» Objective:
Output the lines of the listing that begin at the line containing "Where should I click to: Open the Support" and go through the end of the listing, keeping them identical, both ends included.

== Provided records ==

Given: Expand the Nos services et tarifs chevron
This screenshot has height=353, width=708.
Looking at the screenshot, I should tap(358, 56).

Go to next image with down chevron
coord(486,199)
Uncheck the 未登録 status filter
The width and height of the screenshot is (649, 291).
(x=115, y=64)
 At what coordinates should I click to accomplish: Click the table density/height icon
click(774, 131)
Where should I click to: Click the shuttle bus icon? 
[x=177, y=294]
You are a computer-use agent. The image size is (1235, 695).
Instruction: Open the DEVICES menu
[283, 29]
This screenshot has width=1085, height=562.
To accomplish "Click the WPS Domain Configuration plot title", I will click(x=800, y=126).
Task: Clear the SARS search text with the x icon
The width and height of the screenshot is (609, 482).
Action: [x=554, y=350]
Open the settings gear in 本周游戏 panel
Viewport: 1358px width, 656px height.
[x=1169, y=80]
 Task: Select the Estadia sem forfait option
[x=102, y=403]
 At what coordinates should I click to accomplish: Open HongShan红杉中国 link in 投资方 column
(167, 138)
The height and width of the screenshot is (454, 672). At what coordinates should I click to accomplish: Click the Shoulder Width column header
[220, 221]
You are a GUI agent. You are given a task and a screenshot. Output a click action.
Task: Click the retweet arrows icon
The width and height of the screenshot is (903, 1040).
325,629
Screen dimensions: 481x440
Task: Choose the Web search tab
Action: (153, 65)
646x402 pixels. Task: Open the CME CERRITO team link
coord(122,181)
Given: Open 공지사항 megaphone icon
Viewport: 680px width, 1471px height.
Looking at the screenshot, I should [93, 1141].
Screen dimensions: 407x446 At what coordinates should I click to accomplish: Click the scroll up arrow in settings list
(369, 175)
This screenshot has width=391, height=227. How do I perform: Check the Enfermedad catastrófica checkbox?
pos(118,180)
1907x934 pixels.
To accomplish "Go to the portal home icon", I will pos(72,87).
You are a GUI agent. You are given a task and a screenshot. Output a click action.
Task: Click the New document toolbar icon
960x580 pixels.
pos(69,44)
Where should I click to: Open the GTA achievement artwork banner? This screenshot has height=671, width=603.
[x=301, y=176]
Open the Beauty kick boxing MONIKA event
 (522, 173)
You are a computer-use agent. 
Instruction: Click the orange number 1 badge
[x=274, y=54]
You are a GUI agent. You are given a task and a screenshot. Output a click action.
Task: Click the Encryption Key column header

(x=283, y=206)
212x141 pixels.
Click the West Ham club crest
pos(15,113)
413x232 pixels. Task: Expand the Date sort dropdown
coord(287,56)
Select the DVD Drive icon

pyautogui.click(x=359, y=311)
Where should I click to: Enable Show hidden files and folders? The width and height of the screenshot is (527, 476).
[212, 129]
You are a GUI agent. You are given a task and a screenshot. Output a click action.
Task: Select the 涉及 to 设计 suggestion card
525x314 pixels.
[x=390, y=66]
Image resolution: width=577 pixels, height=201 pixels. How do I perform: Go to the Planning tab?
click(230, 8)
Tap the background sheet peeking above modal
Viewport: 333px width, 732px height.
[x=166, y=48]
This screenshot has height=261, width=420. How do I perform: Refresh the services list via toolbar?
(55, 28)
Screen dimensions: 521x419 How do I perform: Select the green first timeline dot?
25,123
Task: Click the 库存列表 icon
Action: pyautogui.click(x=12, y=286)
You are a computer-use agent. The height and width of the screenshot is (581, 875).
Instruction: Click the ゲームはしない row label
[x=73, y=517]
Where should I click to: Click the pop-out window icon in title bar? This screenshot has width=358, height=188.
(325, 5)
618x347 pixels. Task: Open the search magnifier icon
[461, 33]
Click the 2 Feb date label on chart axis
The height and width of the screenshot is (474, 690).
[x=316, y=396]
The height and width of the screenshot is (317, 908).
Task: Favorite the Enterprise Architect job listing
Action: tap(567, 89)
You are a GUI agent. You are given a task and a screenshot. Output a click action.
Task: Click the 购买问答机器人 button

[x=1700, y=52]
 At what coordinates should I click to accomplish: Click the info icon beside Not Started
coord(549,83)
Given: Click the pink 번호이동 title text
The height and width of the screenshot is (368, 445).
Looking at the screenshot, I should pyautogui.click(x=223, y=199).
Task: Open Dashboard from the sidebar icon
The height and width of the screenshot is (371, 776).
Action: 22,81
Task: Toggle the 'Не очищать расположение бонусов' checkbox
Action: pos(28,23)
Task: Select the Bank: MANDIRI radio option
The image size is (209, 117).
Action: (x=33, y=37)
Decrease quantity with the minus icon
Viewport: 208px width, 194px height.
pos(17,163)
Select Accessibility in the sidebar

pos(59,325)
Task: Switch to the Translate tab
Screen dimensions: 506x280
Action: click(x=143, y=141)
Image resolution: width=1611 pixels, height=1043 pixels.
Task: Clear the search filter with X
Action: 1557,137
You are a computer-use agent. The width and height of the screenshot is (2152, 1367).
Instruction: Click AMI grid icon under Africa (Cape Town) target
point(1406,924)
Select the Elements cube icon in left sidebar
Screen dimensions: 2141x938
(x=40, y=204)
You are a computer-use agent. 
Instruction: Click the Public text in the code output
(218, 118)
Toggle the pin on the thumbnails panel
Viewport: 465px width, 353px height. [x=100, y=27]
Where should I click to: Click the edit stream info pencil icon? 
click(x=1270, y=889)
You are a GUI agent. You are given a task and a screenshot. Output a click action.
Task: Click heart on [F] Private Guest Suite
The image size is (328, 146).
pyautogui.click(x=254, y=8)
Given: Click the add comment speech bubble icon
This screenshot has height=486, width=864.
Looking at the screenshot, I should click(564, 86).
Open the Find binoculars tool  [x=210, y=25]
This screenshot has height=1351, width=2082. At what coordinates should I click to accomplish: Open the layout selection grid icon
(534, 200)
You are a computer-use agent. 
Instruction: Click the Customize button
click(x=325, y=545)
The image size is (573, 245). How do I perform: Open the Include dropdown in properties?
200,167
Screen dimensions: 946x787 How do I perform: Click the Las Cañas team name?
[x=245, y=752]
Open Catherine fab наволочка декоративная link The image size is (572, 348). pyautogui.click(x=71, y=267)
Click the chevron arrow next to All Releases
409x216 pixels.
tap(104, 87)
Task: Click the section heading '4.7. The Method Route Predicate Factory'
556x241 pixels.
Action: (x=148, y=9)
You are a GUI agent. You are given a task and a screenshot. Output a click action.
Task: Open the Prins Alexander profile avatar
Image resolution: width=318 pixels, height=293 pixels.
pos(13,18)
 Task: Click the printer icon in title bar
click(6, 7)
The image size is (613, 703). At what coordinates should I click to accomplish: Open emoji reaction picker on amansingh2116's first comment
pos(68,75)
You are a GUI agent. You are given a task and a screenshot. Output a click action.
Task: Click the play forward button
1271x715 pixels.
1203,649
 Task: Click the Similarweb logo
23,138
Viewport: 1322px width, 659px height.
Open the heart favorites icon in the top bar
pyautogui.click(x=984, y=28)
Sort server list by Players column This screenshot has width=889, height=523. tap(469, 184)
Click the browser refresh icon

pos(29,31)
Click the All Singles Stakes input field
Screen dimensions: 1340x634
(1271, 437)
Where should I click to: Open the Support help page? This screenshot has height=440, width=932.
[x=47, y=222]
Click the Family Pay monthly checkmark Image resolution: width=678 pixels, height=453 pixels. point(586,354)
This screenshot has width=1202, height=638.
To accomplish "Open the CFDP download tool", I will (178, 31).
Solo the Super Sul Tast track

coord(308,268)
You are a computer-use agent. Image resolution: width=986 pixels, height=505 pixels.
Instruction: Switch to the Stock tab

===

» Output below:
Where should I click to: Open the Support help page? This screenshot has height=440, width=932.
[x=47, y=222]
Click the Family Pay monthly checkmark Image resolution: width=678 pixels, height=453 pixels. point(586,354)
This screenshot has width=1202, height=638.
To accomplish "Open the CFDP download tool", I will (178, 31).
Solo the Super Sul Tast track

coord(308,268)
You are a computer-use agent. Image resolution: width=986 pixels, height=505 pixels.
Instruction: Switch to the Stock tab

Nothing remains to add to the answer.